WRITTEN INSTRUCTION:
Rewrite the data from its start through the line containing "Click the globe", changing "globe icon" to "earth icon" and leaving everything else as it is.
········
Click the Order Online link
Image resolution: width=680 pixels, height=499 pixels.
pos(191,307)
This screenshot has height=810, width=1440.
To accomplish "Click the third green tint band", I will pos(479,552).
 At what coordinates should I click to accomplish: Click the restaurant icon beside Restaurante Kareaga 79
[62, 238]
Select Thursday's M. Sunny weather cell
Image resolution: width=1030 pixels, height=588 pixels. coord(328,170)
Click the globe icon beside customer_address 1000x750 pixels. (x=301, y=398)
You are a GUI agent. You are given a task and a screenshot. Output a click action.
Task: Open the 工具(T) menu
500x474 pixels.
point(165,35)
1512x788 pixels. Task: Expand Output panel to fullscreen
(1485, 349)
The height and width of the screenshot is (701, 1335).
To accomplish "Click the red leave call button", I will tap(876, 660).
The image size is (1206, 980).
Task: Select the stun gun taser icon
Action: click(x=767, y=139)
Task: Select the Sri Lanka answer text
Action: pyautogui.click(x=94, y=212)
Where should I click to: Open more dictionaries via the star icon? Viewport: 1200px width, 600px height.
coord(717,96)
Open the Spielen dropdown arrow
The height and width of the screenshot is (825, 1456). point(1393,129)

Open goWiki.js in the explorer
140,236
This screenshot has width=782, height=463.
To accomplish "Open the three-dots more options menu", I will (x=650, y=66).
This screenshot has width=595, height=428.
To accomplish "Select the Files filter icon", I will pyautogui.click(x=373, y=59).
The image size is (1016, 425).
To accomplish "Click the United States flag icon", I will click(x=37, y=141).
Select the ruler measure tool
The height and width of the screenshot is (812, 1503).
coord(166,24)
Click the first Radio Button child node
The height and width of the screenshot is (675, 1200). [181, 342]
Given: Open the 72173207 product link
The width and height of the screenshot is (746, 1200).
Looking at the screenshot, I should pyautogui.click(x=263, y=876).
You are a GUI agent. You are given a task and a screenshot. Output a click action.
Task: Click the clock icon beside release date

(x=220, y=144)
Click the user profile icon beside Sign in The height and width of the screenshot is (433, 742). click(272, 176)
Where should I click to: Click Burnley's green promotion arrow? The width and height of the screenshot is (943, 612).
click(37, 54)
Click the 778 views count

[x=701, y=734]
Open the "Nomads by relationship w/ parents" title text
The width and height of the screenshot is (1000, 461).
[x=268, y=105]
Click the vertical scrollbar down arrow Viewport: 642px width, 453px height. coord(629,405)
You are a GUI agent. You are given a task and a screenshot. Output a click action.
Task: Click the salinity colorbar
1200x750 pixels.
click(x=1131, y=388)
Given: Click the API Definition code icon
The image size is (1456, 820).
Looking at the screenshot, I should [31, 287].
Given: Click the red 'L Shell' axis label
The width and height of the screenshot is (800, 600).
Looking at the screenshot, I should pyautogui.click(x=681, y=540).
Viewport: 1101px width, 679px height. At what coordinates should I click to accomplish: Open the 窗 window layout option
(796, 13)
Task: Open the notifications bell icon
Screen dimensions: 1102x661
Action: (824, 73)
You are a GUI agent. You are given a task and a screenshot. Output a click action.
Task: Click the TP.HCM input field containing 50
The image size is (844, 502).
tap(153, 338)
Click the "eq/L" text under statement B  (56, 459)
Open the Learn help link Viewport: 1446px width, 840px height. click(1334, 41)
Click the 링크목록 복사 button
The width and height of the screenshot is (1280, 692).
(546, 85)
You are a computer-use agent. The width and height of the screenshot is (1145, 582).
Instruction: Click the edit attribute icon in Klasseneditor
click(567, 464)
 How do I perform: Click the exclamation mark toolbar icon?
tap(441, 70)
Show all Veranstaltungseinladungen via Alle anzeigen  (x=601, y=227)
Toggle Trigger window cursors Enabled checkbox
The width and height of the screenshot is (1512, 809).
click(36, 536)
········
FINAL ANSWER:
Click the Order Online link
Image resolution: width=680 pixels, height=499 pixels.
pos(191,307)
This screenshot has height=810, width=1440.
To accomplish "Click the third green tint band", I will pos(479,552).
 At what coordinates should I click to accomplish: Click the restaurant icon beside Restaurante Kareaga 79
[62, 238]
Select Thursday's M. Sunny weather cell
Image resolution: width=1030 pixels, height=588 pixels. coord(328,170)
Click the earth icon beside customer_address 1000x750 pixels. (x=301, y=398)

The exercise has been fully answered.